* _The task_:
Reproduce verbatim the lines from the start of the records through the line containing "Looking at the screenshot, I should pos(105,601).", both included.

---- Supplied material

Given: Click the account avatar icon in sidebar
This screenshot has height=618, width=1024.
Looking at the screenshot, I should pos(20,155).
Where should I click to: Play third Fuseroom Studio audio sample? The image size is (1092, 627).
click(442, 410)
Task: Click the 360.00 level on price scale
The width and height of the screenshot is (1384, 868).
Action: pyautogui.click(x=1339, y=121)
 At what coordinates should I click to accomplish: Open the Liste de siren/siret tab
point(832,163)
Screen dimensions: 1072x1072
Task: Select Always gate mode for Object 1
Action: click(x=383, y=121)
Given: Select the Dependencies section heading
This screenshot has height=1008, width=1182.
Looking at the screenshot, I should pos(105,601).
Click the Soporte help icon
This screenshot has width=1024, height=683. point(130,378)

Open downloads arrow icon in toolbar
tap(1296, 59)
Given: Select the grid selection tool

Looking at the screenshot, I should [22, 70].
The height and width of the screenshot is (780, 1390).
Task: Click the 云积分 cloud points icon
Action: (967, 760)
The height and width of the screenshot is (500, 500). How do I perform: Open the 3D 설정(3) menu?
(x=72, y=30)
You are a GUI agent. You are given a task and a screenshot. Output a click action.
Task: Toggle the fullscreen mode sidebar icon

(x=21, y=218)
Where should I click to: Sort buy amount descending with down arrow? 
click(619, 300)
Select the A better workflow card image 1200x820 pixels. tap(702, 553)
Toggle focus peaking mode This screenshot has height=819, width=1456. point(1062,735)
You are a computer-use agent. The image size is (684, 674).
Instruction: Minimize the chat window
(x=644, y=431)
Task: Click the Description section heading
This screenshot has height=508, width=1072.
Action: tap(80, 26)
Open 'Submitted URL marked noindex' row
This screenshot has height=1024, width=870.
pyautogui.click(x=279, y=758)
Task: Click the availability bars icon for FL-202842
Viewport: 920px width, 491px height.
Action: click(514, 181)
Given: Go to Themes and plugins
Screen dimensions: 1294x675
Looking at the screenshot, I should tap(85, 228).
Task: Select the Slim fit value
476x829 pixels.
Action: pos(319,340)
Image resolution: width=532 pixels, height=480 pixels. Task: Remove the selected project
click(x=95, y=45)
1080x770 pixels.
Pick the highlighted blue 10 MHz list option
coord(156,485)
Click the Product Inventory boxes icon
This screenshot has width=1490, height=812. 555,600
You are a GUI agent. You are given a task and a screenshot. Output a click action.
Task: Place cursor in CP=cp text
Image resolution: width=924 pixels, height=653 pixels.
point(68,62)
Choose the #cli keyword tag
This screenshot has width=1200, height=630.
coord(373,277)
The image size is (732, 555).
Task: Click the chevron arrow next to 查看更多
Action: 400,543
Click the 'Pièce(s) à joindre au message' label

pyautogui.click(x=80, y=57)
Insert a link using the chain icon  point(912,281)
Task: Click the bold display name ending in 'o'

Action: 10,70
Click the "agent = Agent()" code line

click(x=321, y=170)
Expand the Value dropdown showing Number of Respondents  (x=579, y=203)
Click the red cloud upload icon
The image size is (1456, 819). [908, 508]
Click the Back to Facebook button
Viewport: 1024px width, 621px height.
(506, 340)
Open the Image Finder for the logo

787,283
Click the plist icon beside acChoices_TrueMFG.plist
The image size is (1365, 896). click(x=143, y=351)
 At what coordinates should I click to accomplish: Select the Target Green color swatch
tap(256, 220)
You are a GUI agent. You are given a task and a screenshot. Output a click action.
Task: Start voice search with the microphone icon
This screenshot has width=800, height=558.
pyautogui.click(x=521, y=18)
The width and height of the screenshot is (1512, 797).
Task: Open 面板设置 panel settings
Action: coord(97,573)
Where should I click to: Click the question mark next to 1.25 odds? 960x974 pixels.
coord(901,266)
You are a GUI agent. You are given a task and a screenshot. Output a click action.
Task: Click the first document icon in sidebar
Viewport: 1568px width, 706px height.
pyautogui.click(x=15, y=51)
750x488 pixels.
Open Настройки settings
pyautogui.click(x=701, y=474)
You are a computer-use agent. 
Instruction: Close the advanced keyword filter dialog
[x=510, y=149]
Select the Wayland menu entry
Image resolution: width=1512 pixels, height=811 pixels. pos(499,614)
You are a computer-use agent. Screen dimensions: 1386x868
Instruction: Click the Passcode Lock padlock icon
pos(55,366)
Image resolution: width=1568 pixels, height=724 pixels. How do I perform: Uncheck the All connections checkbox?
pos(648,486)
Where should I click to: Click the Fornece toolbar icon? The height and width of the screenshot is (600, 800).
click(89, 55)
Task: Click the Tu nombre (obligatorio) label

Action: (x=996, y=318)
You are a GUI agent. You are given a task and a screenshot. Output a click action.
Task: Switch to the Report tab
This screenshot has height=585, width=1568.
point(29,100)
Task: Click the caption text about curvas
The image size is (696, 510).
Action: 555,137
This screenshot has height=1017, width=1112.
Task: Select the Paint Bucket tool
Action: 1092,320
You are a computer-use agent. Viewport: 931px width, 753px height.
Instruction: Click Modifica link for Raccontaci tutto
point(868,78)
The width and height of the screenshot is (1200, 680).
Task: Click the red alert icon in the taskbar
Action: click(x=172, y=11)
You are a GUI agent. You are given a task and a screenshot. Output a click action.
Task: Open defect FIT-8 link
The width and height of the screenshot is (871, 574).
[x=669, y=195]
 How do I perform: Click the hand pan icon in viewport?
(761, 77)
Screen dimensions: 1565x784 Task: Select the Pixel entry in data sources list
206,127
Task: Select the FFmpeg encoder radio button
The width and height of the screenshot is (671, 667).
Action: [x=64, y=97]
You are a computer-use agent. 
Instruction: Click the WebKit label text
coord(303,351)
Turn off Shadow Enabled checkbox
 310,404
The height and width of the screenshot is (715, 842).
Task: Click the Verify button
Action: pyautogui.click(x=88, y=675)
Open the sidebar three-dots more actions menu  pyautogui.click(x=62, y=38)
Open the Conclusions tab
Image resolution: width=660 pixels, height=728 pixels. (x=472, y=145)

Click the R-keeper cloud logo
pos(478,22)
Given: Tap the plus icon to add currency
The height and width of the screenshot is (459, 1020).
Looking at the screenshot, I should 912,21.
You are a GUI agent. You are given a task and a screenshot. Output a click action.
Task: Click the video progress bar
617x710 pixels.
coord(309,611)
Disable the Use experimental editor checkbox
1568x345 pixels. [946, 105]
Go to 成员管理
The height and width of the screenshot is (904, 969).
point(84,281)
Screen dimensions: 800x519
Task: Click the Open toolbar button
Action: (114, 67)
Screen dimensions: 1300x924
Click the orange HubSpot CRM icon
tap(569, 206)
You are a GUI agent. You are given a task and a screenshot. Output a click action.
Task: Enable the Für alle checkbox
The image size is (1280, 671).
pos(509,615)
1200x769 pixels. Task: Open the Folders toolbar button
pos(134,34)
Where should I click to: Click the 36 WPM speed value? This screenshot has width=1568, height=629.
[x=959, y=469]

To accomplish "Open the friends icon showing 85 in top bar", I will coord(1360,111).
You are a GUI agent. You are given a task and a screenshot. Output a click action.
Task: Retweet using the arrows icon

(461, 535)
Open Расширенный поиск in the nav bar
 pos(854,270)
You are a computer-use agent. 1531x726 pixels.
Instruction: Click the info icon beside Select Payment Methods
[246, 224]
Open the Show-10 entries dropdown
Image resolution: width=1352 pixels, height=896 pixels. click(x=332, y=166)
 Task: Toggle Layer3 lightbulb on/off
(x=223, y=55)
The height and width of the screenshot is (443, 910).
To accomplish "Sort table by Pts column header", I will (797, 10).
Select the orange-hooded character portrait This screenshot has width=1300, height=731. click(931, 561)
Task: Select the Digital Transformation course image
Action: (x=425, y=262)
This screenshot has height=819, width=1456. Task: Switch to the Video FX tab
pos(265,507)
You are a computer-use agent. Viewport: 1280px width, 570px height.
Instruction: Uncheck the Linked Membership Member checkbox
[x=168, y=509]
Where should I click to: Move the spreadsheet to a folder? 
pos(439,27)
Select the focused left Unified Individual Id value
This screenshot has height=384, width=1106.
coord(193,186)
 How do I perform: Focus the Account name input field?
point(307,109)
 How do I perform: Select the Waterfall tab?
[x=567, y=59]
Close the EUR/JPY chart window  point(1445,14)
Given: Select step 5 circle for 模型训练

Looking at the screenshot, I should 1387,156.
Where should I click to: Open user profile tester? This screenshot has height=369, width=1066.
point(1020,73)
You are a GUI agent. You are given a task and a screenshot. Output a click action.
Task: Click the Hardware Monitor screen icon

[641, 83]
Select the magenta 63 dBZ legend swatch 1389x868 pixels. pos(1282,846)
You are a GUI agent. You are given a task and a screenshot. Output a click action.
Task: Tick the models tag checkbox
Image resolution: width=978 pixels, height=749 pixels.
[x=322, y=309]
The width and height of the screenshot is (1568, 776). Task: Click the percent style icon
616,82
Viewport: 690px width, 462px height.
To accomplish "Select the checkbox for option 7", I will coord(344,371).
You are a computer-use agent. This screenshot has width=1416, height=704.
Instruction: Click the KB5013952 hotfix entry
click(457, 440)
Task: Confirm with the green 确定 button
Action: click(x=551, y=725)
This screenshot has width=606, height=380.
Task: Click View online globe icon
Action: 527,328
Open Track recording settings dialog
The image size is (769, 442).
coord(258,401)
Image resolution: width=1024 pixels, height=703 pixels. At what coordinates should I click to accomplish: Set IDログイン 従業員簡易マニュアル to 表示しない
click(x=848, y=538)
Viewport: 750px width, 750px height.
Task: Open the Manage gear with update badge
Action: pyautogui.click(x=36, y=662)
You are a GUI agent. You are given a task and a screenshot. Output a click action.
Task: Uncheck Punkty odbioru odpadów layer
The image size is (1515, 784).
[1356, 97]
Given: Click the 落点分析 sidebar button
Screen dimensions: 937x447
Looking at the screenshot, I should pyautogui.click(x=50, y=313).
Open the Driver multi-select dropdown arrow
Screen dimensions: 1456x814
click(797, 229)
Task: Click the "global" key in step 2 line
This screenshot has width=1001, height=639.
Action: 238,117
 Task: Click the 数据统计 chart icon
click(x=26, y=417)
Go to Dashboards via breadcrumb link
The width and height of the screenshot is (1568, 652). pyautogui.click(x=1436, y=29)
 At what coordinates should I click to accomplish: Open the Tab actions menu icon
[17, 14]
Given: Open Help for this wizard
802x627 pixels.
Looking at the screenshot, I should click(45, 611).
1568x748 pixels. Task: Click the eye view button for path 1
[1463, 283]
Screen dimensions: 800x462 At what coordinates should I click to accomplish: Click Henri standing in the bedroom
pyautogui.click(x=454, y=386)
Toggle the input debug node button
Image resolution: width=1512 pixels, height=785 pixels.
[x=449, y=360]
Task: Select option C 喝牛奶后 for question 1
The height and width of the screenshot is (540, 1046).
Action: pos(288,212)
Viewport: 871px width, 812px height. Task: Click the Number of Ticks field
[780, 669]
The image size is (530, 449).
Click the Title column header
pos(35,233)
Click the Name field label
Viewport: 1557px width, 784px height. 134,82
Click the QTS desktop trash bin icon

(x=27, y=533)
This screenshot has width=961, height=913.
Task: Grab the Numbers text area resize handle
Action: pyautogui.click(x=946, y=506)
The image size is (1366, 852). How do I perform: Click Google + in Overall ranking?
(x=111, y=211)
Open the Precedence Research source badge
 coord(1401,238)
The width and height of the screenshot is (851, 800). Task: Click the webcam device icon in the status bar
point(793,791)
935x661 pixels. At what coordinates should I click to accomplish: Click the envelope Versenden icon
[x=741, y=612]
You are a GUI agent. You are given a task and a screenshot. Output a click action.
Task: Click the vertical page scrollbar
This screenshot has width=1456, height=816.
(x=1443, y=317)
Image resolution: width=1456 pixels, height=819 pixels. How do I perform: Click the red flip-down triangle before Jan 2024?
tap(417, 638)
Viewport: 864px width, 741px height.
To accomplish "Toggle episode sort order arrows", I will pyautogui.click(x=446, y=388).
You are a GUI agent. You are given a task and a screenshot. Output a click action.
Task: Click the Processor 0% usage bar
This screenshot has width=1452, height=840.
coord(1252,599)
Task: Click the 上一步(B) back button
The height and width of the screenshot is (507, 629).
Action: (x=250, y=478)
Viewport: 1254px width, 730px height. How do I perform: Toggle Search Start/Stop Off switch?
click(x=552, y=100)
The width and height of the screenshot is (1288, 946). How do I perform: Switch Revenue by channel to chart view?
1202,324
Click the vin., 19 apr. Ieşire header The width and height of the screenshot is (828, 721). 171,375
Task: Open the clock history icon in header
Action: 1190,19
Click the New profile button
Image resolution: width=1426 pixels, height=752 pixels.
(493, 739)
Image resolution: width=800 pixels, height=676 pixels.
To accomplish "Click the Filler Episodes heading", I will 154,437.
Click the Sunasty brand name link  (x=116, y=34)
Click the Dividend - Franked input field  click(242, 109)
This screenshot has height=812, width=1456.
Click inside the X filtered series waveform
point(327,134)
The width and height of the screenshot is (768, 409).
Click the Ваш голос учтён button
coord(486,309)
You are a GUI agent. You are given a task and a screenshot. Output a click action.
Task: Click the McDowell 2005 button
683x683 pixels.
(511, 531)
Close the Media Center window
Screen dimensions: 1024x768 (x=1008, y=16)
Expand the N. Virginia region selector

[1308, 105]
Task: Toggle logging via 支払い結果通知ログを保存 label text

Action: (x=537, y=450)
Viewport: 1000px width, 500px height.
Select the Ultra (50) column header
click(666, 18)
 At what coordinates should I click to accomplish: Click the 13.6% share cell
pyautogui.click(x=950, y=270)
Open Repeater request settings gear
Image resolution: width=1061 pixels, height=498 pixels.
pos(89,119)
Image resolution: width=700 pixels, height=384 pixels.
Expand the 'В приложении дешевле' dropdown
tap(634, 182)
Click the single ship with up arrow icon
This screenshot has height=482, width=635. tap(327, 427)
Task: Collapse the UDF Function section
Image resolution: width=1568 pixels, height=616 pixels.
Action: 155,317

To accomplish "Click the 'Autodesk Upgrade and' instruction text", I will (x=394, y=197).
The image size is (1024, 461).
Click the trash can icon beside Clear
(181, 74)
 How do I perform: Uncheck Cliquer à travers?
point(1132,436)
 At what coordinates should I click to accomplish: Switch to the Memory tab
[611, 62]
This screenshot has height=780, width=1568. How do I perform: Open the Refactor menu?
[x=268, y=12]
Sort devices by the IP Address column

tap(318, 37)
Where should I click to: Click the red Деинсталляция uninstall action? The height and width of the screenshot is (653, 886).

--------

* _Written solution_:
Given: Click the account avatar icon in sidebar
This screenshot has height=618, width=1024.
Looking at the screenshot, I should pos(20,155).
Where should I click to: Play third Fuseroom Studio audio sample? The image size is (1092, 627).
click(442, 410)
Task: Click the 360.00 level on price scale
The width and height of the screenshot is (1384, 868).
Action: pyautogui.click(x=1339, y=121)
 At what coordinates should I click to accomplish: Open the Liste de siren/siret tab
point(832,163)
Screen dimensions: 1072x1072
Task: Select Always gate mode for Object 1
Action: click(x=383, y=121)
Given: Select the Dependencies section heading
This screenshot has height=1008, width=1182.
Looking at the screenshot, I should pos(105,601).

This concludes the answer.